Tiga Resep Mendikbud Akhiri Kisruh UI

JAKARTA - Menteri Pendidikan dan Kebudayaan (Mendikbud) Mohammad Nuh mengaku, telah memberikan tiga resep untuk kisruh Universitas Indonesia (UI). Sebab, permasalahan di UI tidak kunjung selesai tapi justru berbuntut panjang.

"Saya tidak ingin terlalu jauh masuk ke dalam dan itu prinsip sejak awal. Saya berikan dukungan penuh agar UI bisa menyelesaikan secara internal," kata M Nuh di Kementerian Pendidikan dan Kebudayaan (Kemendikbud) Senayan, Jakarta Selatan, Jumat (3/8/2012).

Dia mengungkap, ada tiga resep yang diberikan sebagai solusi untuk menyelesaikan permasalahan yang melanda UI. Pertama, lanjutnya, adalah prinsip UI first atau mendahulukan kepentingan UI di atas segalanya.

"Kepentingan UI harus diletakkan pertama. Tidak boleh ada kepentingan personal orang per orang yang tersinggung ketika kepentingan UI diutamakan," ujarnya menambahkan.

Kedua, tukas M Nuh, menggeser penyelesaian persoalan dari pendekatan kebenaran menjadi kebaikan. "Pendekatan kebenaran memperdebatkan mana yang benar dan salah sehingga diskusinya bisa panbjang dan bisa masuk ke pengadilan namanya PTUN. Jadi keputusan saya membentuk tim transisi dan lain-lain oleh sekelompok masyarakat di PTUN-kan, ya saya bilang silahkan di PTUN-kan," tandasnya.

Menurut mantan Menteri Komunikasi dan Informatika (Menkominfo) tersebut pembentukan tim transisi dibuat karena kedua kubu, yakni rektorat dan Majelis Wali Amanat (MWA) bertengkar. "Tim transisi mempunyai tugas membentuk MWA karena MWA habis pada Januari 2012. Karena sudah terbentuk, maka saya serahkan sepenuhnya kepada MWA sebagai badan tertinggi. Kalau menteri ikut bukan sebagai menteri tetapi menempatkan diri sebagai anggota MWA," imbuh M Nuh.

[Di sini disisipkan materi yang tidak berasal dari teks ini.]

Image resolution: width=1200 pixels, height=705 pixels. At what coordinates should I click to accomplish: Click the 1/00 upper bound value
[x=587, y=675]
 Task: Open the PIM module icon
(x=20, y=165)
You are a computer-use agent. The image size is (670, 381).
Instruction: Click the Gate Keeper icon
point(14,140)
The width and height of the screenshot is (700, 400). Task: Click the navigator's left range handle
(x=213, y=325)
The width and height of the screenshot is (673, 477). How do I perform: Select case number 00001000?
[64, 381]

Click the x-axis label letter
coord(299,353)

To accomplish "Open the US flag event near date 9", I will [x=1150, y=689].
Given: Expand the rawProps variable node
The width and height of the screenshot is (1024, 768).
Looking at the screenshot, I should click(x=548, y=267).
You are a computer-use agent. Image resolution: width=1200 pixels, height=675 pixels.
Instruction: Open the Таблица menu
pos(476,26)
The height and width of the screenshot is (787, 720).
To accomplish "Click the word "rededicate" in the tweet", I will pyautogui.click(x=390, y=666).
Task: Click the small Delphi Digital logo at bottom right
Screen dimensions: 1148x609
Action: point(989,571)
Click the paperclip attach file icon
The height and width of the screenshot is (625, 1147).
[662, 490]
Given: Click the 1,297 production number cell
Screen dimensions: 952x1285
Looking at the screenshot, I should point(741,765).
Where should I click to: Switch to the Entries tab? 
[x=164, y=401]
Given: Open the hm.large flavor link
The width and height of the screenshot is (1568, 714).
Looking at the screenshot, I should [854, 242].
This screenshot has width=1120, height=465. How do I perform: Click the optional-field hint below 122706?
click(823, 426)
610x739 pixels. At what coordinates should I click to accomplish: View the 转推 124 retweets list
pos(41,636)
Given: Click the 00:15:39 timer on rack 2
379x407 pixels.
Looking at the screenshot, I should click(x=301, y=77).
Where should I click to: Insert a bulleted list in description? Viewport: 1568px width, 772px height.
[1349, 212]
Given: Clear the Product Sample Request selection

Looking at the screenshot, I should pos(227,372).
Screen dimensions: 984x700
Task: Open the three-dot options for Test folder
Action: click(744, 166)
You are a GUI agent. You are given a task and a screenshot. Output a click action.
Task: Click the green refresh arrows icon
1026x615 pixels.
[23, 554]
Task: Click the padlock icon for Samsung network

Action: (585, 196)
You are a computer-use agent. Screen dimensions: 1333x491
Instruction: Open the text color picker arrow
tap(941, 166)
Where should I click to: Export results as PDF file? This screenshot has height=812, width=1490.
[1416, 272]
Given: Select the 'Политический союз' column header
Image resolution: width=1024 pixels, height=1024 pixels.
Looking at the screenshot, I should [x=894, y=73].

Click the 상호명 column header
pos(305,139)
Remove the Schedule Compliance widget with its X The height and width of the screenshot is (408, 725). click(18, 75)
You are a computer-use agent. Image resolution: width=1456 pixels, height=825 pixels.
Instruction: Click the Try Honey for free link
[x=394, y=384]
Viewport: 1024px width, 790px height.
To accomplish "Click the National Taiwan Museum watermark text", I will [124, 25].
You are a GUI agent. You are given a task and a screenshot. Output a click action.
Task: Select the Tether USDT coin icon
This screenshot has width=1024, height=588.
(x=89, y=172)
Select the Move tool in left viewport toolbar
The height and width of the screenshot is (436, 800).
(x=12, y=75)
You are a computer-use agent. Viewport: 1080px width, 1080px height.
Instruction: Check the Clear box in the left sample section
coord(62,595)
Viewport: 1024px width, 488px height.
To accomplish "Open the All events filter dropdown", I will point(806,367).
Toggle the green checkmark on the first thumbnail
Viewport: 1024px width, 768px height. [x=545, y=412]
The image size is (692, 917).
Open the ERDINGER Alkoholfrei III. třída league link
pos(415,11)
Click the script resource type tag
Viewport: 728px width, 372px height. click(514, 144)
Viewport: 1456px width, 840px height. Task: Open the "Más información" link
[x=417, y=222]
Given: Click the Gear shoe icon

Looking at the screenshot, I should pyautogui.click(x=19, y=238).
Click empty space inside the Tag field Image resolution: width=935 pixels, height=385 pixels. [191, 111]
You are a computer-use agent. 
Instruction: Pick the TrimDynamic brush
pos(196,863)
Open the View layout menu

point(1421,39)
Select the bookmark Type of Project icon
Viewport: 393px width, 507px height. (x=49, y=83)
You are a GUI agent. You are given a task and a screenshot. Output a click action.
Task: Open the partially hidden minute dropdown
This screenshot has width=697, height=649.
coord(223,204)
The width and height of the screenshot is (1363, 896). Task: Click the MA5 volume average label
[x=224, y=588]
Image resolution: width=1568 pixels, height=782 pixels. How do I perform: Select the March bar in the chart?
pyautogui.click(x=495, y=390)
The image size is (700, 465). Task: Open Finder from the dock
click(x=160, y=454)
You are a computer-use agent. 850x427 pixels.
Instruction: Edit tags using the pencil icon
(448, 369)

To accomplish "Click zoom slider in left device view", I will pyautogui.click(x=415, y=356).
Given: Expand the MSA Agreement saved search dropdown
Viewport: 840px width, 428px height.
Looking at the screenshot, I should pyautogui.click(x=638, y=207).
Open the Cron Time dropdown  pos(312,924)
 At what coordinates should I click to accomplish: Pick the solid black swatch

Selanjutnya, kata M Nuh, yang ketiga adalah MWA melakukan rapat untuk menentukan pengganti rektor yang habis masa jabatannya pada 14 Agustus 2012. Apakah akan diperpanjang atau disudahi dan mengangkat pejabat rektor sementara.

"Berdasarkan rapat MWA 26 Juli lalu, maka keputusan yang diambil adalah menyudahi masa jabatan rektor UI saat ini. Kemudian, meminta Mendikbud menunjuk pejabat eselon satu untuk menjadi pejabat rektor sementara," tuturnya.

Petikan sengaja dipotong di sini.